Comunque, ieri sera è partito il primo summit del terzo round tra Schulz, Merkel e il presidente Csu Seehofer, seppure solo per definire «basi, struttura e persone» del negoziato, conferma il leader Spd. La cancelliera, invece, vorrebbe iniziare a trattare fin da subito, visto che «la costruzione procede». Ottimismo moderato. Del resto, «siamo tutti sollevati» aveva scandito l’altro ieri Schulz, assicurando anzitutto di volere tenere unito il partito e non cedere sui migranti: «Non accetterò mai il tetto ai profughi. E mi confronterò con i critici nella Spd».

 

juso

Il primo rimane il leader degli Juso Kevin Kühnert, che domenica ha lottato fino all’ultimo contro la GroKo con l’appello a «essere nani oggi per tornare giganti domani». Il capo dei giovani socialisti non si è arreso dell’evidenza del risultato acquisito soprattutto dalla capogruppo Andrea Nahles, sempre più supplente di Schulz. I media tedeschi, di qualunque orientamento, attribuiscono (solo) al suo appello il merito della vittoria della mozione della «vecchia guardia».
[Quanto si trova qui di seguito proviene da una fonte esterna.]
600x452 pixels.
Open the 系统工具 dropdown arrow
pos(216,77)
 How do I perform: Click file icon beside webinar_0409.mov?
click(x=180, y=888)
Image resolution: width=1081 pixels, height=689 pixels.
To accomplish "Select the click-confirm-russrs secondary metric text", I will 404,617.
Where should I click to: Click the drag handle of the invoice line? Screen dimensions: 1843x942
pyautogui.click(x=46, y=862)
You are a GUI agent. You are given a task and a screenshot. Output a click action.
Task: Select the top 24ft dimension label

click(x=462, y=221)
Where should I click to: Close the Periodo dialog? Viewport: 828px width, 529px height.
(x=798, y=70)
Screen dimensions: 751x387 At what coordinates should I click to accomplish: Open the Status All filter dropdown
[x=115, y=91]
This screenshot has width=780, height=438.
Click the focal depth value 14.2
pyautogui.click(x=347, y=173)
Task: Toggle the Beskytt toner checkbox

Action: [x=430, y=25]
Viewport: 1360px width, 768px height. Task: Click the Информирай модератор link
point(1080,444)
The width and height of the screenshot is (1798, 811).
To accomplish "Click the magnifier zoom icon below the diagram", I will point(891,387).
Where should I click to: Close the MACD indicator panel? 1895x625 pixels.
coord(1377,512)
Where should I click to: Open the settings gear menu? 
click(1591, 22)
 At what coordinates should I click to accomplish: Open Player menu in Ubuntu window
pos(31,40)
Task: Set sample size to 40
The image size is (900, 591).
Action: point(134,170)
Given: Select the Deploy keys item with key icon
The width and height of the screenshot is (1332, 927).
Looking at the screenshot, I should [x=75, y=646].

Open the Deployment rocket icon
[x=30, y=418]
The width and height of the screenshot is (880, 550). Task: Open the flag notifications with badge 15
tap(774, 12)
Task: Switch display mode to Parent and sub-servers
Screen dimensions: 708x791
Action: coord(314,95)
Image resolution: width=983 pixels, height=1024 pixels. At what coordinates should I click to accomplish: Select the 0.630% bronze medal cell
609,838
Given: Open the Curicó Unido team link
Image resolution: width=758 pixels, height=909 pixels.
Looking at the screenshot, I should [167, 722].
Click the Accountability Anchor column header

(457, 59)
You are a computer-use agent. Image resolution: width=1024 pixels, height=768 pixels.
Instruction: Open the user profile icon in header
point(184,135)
Nei fatti, è stata la ministra del lavoro a strappare il via al giro finale di trattative con l’Union dimostrando la debolezza intrinseca di Schulz: vincente eppure più flebile che mai. Da Bonn il segretario torna con «un occhio nero» come sintetizza il quotidiano Badisches Tagblatt, ed è pure colpa sua secondo la Süddeutsche Zeitung: «Partito come candidato che non voleva avere a che fare con la GroKo, ha poi fatto finta che si potesse contaminare Merkel. Se la base Spd gli voterà contro è perché non lo avrà dimenticato». 

schulz

 

 

La sua leadership – riconfermata a dicembre – vacilla sotto i colpi di nemici interni e amici esterni. Sintomatico il «bacio della morte» dell’uomo di Merkel a Bruxelles. «Il Sì della Spd è un’ottima notizia per l’Europa più unita, forte e democratica» è il tweet di Martin Selmayr, capo-gabinetto del presidente della Commissione Ue. Ma per il vice di Nahles, Karl Lauterbach, «resta il più grande risultato congressuale degli ultimi 15 anni, anche se ora dovremo guidare un negoziato duro. I tempi? Mi auguro non più due settimane».

In realtà la road-map della GroKo è appesa al ruolino che nessuno a Berlino si azzarda a dettagliare. Di certo, solo che da ieri è ufficialmente in piedi il nuovo giro d’incontri Schulz-Merkel anche se in queste ore gli sherpa lavorano solo per definire il calendario.

Base di partenza: il «contratto di coalizione» chiuso il 12 gennaio di cui si dovranno definire i punti abbozzati. La deadline, comunque, non dovrebbe superare metà febbraio per dare spazio al referendum di ratifica degli iscritti, che nel 2013 durò una settimana. Ancora due giri della giostra politico-istituzionale, dunque; se andrà bene il nuovo governo arriverà entro Pasqua.

Intanto a Berlino si registra il voto pro-GroKo della federazione locale della Cdu (che nella capitale non governa più con i socialisti) mentre Annegret Kramp-Karrenbauer, premier della Saar, esclude che si ridiscutano i cardini del contratto: «Logico che la Spd voglia aprire nuovi punti, ma non può smontare quelli appena approvati».

Eppure è proprio quello che deve fare Schulz per incassare il voto dei 440 mila iscritti. C’è da cambiare il compromesso sul pacchetto sanitario (che secondo la deputata della sinistra-Spd Hilde Mattheis non equivale all’assicurazione di cittadinanza), elevare l’aliquota fiscale massima per gli alti redditi (che Merkel rifiuta) e riprendere il tema ambientale. Oltre a cassare la stretta sui migranti imposta dalla Csu.

«Ora viene la parte più importante – avverte Kühnert, sempre e comunque in versione “resistente” – dovremo convincere i nostri iscritti che siamo noi nel giusto».